Du Zhenjun Du Zhenjun. Babel World
Feb 9 - Aug 4, 2013
An exhibition at the ZKM | Media Museum
Since the beginning of the 1990s the Shanghai-born and Paris-based artist Du Zhenjun has drawn attention, by way of his interactive works, to the individual as well as social conditions of a world influenced by turbo capitalism and globalization.
In the exhibition “Du Zhenjun. Babel-world” at the ZKM | Karlsruhe, his large-scale work series BABEL, composed of photographic work, demonstrates that turning the world into new Towers of Babel, he presents a contemporary version of the apokalypse: barely having the new tower-symbols of newly gained wealth and superpower been built, than they are already on fire and the earth is flooded.
Curators: Sacha Goldman
Boris Petrovsky Boris Petrovsky The Wishful Matrix (You&Me-isms Part 2)
Mar 2 - Sep 29, 2013
An exhibition at the ZKM_Foyer
“You&Me-isms/Part II” is an installation and an artistic-experimental media system in the age of high-tech communication machines. The installation, composed of 600 illuminated signals appears as a kind of idiosyncratic cyberpunk communication machine.
Visitors may enter their text messages of up to 60 signs via an input terminal. Controlled by means of a computer program, the message is played back letter for letter, word for word. The messages may be notifications, news and short pieces of prose, aphorisms, wishes or questions. Thus, for the visitors, the illuminated sign matrix is a playable communications or information sculpture on which they may ›inscribe‹ their own messages. With playful-ironic and subversive-rebellious gestures, the visitors are called upon to rebel against commercial signs and information monopoles. But the installation contains, above all, the invitation to take a scrutinizing view of the world of objects and things, which surround us in the way we perceive them and, hence, the way they determine us.

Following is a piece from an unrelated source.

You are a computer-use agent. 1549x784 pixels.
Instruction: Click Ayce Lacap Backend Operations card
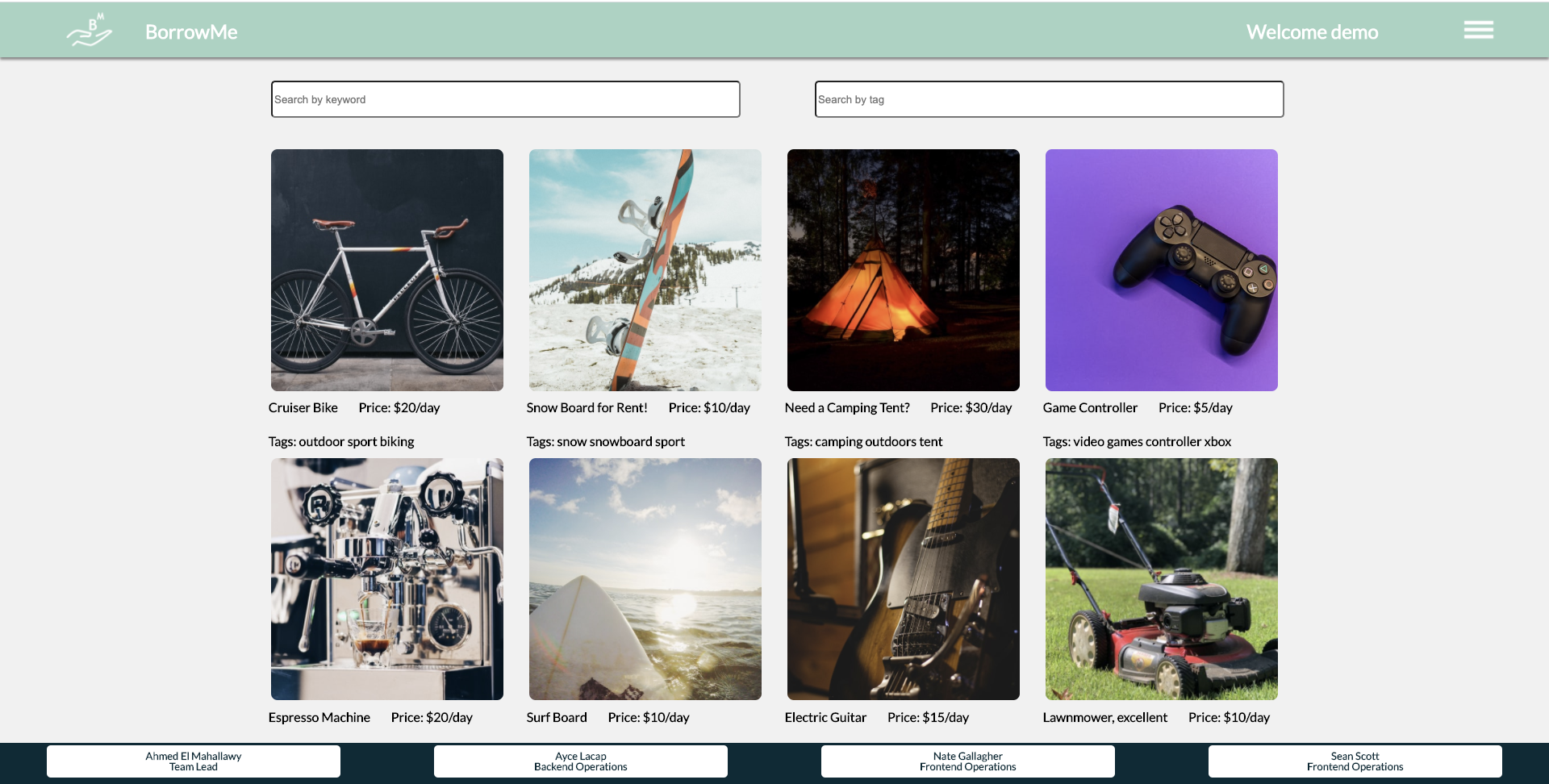tap(581, 761)
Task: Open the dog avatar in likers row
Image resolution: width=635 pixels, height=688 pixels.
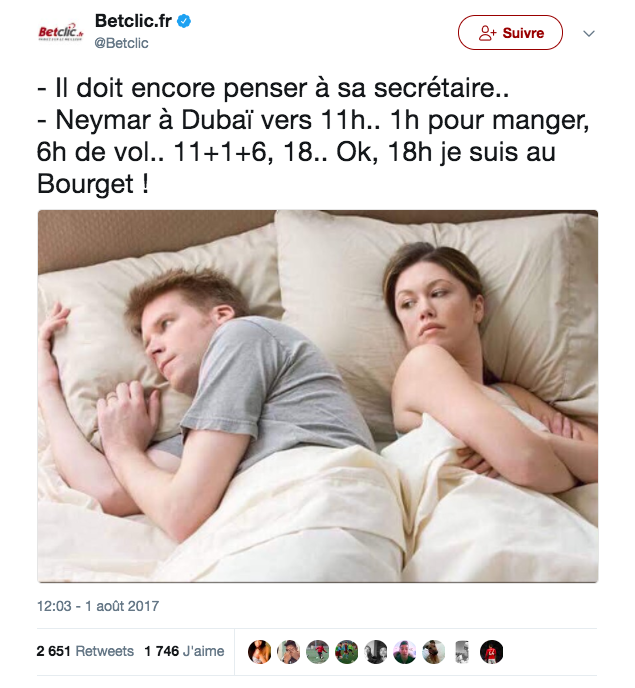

Werner Büttner Werner Büttner. Gemeine Wahrheiten
Apr 6 - Sep 22, 2013
An exhibition at the ZKM | Museum of Contemporary Art
Opening: Fri, April 5, 2013, 7 p.m., ZKM_Foyer
With the retrospective “Werner Büttner. Gemeine Wahrheiten” the ZKM | Museum of Contemporary Art is to hold the most comprehensive exhibition to date of the work of Hamburg artist Werner Büttner. Together with Martin Kippenberger and Albert Oehlen, the artist has continued to exert a sustained impact on the European art scene since the early 1980s. Pictures, drawings, collages and sculptures are testimony to the sheer wealth of Büttner’s ingenuity and irony, but also to his biting sarcasm with respect to social realities. The exhibition highlights the significance of Werner Büttner in the context of the development of late 20th century German painting to which he made a decisive influence, and presents him as one its central figures and pioneers.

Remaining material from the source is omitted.